In China, less than 6% of people with anxiety and depression, substance use disorders, dementia and epilepsy seek treatment while in India, only about one in 10 people is thought to receive specialist help.

A lack of trained mental health professionals, poor access to mental health services, low investment, and high levels of stigma prevent individuals in both countries from accessing treatment. Less than 1% of the national health budget in either country is allocated to mental health care.

“We manage an astonishing degree of disregard in not treating a large majority of people with mental illnesses in every country on earth,” said Graham Thornicroft, professor of community psychiatry at the Centre for Global Mental Health at King’s College London.

He added: “In my opinion, the under-treatment of people with mental illness is a major scandal and governments must recognise not just the direct impact of mental illness but also the indirect ways it harms people’s lives.”

Researchers led by Fiona J Charlson said that the burden of mental health problems had increased in both countries over a 13-year period. “In China, mental, neurological and substance use disorders accounted for 7% of all [years of healthy life of the whole population] in 1990, rising to 11% by 2013. Similarly in India, the proportion of all burden explained by mental, neurological, and substance use disorders rose from 3% in 1990 to 6% in 2013,” they write.

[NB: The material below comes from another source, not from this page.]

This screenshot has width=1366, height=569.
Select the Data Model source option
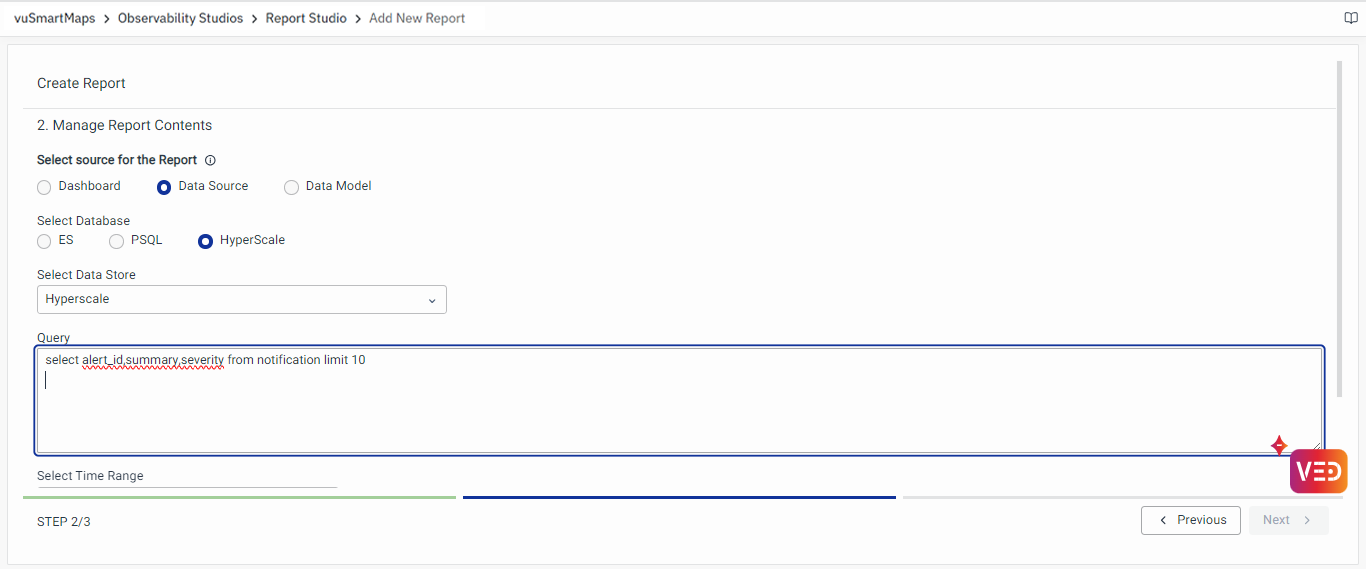pos(292,187)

The burden of mental illness will increase in the next ten years in both countries, the researchers added. Estimates suggest that by 2025, 36.9m years of healthy life will be lost to mental illness in China (10% increase), and 38.1m in India (23% increase).

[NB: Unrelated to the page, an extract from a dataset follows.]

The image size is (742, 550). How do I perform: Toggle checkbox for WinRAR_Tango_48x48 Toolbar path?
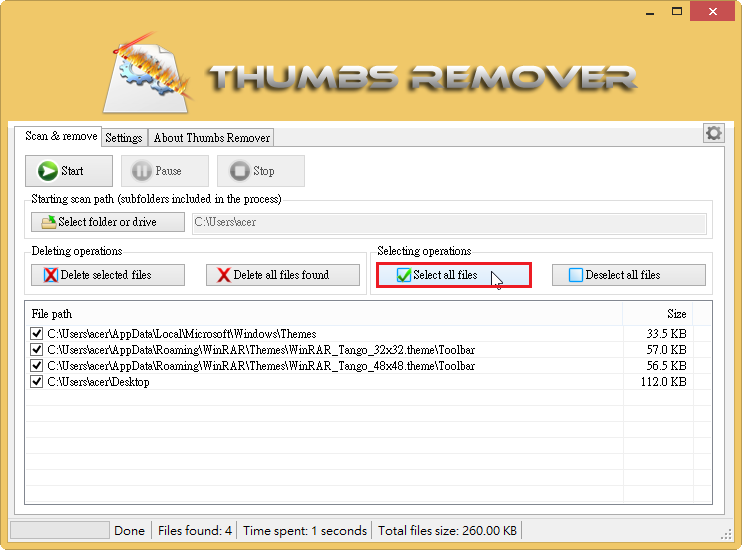coord(37,366)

The findings come at a time when the UN has, for the first time, begun to recognise mental health as a global priority. In their sustainable development goals, they have included mental health as one of the key targets and they are now finalising their decisions around a number of indicators to measure mental health around the world and how it can improve over the next 15 years.

Depression and anxiety are the most common mental health problems among working age adults (aged 20-69 years) in both India and China, with higher numbers of women with the conditions than men. Substance use disorders were more prevalent in men, meanwhile, with the burden of drug dependence disorders more than twice as high for men as women, and the burden of alcohol use disorders nearly seven times higher for men.

Dementia is a growing problem for both countries. From 2015 to 2025, it is estimated that the number of healthy years lost due to dementia will increase by 82% in India and by 56% in China.

Since medical systems are failing to address the mental health treatment gap alone, Kamaldeep Bhui, professor of cultural psychiatry and epidemiology at Queen Mary University of London suggested alternative methods of coping with the crisis. He said: “Given the lack of trained professionals in India and China, and affordable and effective public mental health systems of care, alternative models of skilling local people are needed to promote mental health and deliver treatment.”

In their research, authors led by Jagadisha Thirthalli suggest that traditional medicine practitioners, prevalent in both India and China, could be trained to recognise and refer patients who are a risk to themselves and others, or to advise patients against stopping their medication. People use alternative medicine for a number of reasons including faith, culture, cost and a belief they are safer, but the authors say more research is needed to understand the effectiveness and potential risks of these therapies.

Stigma associated with mental health problems in the two countries also impacts on employment opportunities and therefore the social economic status of families, compounding social inequalities for those with mental health and substance use disorders.

Bhui agreed that tackling stigma was a priority. He said: “Providing just legal and policy frameworks should drive reform, so that people are not deprived the very basis and affordable treatments that the rest of the world takes for granted.”